Source extract »

Advertiser

 


REVIEW
Tapping the Vein
The Scottish play gives Tygres Heart's new artistic director a chance to prove her mettle.

BY STEFFEN SILVIS
243-2122


Macbeth
Tygres Heart Shakespeare Company at the Winningstad Theater, Portland Center for the Performing Arts,
1111 SW Broadway, 288-8400.
7 pm Wednesdays-Thursdays, 8 pm Fridays-Saturdays,
2 pm Sundays. Closes May 21.

The curse of the "Scottish play" is well-known among theater people. Peter Brook long refused to direct Macbeth for fear of disaster.

Film versions include Orson Welles' 1948 production and Roman Polanski's from 1971. The best of all remains Akira Kurosawa's Throne of Blood, with Toshiro Mifune and the great Isuzu Yamada.

King Macbeth is buried on the island of Iona off Scotland.


Something interesting has happened at Tygres Heart, and it may well save the company from its artistic bankruptcy. The theater's new artistic director, Nancy Doherty, has unveiled her new production of Macbeth, and though it has some problems to contend with, it strongly signals a change in the right direction for the troubled company.

Provided data »
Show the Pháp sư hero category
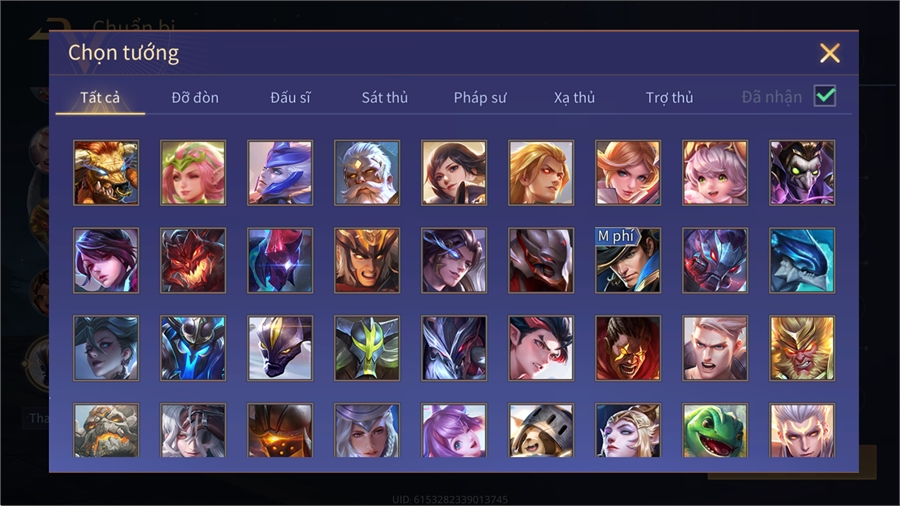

Objective 1 »
Print the stretch of the Macbeth review from "7 pm Wednesdays-Thursdays, 8" through "great Isuzu Yamada.".
Objective 2 »
In the Macbeth review, what is the name of the new artistic director at Tygres Heart?
The data is separate material and isn't part of the Macbeth review.

Solution 1 »
7 pm Wednesdays-Thursdays, 8 pm Fridays-Saturdays,
2 pm Sundays. Closes May 21.

The curse of the "Scottish play" is well-known among theater people. Peter Brook long refused to direct Macbeth for fear of disaster.

Film versions include Orson Welles' 1948 production and Roman Polanski's from 1971. The best of all remains Akira Kurosawa's Throne of Blood, with Toshiro Mifune and the great Isuzu Yamada.

Solution 2 »
Nancy Doherty